Provided records:

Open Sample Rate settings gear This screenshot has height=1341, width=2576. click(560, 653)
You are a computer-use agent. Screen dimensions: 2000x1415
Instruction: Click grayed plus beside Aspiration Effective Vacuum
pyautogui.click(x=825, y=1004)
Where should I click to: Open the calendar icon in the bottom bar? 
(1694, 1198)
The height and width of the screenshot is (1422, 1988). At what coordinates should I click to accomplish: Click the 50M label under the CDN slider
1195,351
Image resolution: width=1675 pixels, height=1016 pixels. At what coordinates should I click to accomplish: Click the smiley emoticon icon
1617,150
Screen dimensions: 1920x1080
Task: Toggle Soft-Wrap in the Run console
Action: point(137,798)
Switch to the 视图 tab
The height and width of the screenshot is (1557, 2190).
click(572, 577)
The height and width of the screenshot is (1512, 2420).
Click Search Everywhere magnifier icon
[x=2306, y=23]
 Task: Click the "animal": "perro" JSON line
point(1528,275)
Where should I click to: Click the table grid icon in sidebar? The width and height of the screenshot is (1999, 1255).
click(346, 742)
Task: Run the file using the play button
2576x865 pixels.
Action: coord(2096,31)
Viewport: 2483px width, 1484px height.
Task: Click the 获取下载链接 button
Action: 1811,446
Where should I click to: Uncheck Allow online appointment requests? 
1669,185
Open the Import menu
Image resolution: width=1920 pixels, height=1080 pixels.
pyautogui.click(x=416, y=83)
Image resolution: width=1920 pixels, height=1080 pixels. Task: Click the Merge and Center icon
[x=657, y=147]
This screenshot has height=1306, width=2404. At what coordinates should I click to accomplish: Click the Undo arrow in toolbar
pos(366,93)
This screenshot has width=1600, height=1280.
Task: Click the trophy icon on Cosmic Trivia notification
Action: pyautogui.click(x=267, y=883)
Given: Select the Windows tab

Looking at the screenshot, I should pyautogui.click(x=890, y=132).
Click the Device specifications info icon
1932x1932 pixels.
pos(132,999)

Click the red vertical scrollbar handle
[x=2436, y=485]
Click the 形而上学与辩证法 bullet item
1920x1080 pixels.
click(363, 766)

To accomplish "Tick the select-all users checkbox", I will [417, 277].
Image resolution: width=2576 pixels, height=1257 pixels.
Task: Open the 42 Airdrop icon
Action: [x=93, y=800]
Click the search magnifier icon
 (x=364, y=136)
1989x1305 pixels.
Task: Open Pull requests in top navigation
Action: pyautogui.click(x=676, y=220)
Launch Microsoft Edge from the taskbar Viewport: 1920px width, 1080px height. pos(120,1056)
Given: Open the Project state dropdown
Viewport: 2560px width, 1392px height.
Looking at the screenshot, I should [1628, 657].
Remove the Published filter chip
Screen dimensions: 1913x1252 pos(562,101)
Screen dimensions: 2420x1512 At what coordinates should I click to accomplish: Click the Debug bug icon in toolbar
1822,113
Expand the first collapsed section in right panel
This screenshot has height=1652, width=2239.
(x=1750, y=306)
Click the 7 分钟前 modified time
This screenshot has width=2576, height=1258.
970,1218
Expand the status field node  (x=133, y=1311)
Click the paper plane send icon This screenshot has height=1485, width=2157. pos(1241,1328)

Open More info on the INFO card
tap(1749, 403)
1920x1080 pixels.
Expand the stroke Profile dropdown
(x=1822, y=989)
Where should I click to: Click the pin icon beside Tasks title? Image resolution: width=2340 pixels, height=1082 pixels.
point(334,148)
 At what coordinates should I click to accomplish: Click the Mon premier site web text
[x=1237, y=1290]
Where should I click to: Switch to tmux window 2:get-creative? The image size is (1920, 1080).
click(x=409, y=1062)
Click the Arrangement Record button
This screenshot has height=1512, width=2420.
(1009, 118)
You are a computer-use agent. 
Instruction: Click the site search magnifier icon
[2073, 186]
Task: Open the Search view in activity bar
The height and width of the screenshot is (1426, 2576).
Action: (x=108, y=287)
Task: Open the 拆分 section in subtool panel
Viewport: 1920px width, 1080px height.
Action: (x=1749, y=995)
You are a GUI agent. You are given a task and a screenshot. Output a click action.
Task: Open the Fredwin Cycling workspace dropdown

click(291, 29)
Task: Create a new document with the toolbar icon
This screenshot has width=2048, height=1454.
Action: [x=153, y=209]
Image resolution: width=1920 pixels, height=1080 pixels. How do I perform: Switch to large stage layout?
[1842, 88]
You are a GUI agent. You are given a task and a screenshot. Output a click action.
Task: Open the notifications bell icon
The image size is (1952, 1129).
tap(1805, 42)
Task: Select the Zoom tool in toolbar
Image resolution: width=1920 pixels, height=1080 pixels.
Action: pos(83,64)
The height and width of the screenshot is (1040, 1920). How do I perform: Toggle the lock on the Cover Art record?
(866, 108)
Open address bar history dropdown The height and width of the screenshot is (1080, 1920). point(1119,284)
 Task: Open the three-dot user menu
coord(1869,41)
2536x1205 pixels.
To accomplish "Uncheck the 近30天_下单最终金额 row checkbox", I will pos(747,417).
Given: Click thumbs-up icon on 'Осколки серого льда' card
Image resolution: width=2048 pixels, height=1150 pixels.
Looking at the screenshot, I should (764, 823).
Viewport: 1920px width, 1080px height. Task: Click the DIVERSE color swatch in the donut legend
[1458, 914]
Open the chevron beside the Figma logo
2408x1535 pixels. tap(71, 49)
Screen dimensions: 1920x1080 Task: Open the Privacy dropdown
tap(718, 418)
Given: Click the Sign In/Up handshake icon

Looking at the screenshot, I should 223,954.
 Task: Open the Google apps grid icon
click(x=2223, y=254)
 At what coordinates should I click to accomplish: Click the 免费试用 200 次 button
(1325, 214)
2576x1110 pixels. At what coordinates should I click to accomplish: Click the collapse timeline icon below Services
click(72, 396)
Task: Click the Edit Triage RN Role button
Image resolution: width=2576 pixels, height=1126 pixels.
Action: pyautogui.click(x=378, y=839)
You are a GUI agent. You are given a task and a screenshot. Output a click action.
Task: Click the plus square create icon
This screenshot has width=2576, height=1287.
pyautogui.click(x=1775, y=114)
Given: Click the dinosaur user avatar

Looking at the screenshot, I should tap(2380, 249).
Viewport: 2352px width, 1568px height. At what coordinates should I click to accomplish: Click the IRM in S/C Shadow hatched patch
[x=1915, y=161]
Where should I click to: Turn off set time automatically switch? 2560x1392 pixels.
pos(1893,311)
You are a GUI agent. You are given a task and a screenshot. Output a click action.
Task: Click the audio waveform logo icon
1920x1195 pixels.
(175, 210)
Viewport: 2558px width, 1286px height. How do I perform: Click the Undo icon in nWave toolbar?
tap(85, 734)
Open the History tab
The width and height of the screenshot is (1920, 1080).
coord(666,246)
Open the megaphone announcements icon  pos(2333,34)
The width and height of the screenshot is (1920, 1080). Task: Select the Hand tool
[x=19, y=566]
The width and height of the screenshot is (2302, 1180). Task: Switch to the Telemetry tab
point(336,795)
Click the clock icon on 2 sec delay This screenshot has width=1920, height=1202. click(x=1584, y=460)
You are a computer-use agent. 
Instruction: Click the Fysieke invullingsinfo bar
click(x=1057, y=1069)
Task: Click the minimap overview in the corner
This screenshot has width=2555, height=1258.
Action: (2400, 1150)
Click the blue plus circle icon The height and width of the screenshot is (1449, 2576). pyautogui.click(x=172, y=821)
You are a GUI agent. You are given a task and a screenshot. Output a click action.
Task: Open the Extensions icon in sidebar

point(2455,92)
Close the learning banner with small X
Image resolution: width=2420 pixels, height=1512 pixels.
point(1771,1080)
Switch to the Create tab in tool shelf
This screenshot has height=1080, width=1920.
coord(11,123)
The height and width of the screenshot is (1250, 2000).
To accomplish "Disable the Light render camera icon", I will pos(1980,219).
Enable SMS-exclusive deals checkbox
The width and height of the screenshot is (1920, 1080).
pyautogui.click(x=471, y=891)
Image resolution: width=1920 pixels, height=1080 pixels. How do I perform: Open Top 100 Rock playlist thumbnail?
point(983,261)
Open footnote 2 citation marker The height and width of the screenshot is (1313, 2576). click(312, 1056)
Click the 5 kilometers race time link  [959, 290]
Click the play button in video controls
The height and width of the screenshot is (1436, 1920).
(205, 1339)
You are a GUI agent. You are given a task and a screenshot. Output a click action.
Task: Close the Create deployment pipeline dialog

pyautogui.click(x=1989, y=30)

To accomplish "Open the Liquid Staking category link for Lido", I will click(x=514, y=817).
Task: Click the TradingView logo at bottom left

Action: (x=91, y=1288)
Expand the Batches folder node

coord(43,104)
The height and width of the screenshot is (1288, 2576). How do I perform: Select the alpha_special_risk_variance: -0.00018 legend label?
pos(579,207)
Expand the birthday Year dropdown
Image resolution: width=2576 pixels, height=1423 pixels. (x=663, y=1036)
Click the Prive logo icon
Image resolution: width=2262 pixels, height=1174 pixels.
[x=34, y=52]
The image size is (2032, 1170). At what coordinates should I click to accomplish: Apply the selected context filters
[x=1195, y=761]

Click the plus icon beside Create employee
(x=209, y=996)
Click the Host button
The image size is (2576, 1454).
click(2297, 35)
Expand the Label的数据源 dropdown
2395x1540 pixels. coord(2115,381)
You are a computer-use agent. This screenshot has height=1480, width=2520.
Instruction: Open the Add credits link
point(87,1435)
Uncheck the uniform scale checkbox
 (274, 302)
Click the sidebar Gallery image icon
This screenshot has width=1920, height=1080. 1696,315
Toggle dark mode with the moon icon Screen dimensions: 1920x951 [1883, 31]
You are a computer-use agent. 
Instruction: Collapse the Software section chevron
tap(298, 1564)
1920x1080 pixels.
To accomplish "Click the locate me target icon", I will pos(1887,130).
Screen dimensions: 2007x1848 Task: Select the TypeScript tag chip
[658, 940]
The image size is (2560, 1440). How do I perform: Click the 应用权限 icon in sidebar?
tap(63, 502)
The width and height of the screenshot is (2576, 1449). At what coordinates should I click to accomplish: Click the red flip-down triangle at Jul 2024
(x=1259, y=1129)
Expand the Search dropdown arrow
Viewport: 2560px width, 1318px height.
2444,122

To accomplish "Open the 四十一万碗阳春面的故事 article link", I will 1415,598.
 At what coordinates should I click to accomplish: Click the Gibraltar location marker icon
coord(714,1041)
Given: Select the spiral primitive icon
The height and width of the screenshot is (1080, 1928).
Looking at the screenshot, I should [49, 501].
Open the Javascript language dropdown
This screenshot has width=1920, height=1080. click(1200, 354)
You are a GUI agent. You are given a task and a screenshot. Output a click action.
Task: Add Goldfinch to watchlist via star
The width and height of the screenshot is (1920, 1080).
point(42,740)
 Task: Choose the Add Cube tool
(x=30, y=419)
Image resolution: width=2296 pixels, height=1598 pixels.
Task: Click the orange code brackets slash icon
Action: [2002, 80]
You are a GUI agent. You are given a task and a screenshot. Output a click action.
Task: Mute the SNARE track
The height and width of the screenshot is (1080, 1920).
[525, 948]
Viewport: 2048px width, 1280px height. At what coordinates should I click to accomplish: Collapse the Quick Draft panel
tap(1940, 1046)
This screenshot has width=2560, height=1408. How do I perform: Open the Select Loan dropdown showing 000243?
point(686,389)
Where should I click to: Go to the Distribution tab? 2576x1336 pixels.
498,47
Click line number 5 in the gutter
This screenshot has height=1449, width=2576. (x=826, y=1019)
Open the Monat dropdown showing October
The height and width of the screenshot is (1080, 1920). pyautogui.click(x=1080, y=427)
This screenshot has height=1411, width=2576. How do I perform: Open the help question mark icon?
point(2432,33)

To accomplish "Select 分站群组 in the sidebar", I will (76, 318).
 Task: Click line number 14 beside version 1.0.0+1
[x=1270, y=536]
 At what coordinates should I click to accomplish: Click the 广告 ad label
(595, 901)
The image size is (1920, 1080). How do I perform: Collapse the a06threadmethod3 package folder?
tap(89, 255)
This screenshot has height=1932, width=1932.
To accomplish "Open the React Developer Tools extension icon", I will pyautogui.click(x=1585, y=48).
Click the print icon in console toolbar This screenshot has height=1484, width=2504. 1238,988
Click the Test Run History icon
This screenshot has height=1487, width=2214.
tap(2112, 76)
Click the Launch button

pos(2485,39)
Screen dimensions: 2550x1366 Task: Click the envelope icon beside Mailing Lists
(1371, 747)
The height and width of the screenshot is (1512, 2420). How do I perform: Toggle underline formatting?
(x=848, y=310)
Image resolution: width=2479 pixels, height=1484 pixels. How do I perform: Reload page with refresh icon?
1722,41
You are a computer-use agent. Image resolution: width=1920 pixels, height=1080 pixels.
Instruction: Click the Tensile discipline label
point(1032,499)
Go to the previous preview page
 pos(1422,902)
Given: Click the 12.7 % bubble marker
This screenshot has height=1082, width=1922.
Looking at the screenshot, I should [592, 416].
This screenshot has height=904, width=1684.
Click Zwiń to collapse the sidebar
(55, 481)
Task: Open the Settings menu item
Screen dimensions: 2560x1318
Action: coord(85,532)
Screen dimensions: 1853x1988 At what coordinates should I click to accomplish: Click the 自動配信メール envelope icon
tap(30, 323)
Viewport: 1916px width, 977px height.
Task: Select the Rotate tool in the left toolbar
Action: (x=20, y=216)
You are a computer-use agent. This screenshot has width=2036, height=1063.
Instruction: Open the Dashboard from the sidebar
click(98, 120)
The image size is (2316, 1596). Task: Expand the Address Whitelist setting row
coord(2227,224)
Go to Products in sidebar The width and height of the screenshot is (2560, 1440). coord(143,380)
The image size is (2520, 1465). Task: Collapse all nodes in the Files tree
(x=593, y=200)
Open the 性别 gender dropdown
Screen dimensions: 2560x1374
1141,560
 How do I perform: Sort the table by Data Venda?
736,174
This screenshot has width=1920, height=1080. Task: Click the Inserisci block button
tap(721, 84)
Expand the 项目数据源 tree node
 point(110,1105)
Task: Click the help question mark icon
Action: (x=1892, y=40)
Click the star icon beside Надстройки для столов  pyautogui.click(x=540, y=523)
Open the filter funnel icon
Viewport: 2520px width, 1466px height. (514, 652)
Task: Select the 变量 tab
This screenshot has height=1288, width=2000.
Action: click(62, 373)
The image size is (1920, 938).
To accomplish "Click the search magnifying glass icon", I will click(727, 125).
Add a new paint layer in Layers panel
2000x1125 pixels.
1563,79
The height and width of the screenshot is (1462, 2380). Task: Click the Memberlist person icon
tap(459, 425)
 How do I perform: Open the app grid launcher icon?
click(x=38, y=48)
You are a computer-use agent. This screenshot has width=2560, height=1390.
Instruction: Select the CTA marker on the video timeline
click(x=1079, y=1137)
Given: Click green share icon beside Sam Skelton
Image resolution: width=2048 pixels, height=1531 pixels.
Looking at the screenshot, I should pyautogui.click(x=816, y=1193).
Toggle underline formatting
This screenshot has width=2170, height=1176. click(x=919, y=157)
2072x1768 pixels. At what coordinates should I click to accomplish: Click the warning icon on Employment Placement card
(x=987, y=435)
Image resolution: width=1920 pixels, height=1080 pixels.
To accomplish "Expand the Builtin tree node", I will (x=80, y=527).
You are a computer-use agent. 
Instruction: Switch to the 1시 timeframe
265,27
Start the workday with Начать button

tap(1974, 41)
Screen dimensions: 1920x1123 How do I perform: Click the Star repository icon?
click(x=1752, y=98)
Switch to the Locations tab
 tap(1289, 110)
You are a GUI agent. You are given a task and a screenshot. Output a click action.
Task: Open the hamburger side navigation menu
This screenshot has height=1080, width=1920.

Description of the task: From the listing above, the lines starting with the one that has "This screenshot has width=2555, height=1258." and running through the one that has "Click the Prive logo icon" should be copied exactly, ends included.

Completed task:
This screenshot has width=2555, height=1258.
Action: (2400, 1150)
Click the blue plus circle icon The height and width of the screenshot is (1449, 2576). pyautogui.click(x=172, y=821)
You are a GUI agent. You are given a task and a screenshot. Output a click action.
Task: Open the Extensions icon in sidebar

point(2455,92)
Close the learning banner with small X
Image resolution: width=2420 pixels, height=1512 pixels.
point(1771,1080)
Switch to the Create tab in tool shelf
This screenshot has height=1080, width=1920.
coord(11,123)
The height and width of the screenshot is (1250, 2000).
To accomplish "Disable the Light render camera icon", I will pos(1980,219).
Enable SMS-exclusive deals checkbox
The width and height of the screenshot is (1920, 1080).
pyautogui.click(x=471, y=891)
Image resolution: width=1920 pixels, height=1080 pixels. How do I perform: Open Top 100 Rock playlist thumbnail?
point(983,261)
Open footnote 2 citation marker The height and width of the screenshot is (1313, 2576). click(312, 1056)
Click the 5 kilometers race time link  [959, 290]
Click the play button in video controls
The height and width of the screenshot is (1436, 1920).
(205, 1339)
You are a GUI agent. You are given a task and a screenshot. Output a click action.
Task: Close the Create deployment pipeline dialog

pyautogui.click(x=1989, y=30)

To accomplish "Open the Liquid Staking category link for Lido", I will click(x=514, y=817).
Task: Click the TradingView logo at bottom left

Action: (x=91, y=1288)
Expand the Batches folder node

coord(43,104)
The height and width of the screenshot is (1288, 2576). How do I perform: Select the alpha_special_risk_variance: -0.00018 legend label?
pos(579,207)
Expand the birthday Year dropdown
Image resolution: width=2576 pixels, height=1423 pixels. (x=663, y=1036)
Click the Prive logo icon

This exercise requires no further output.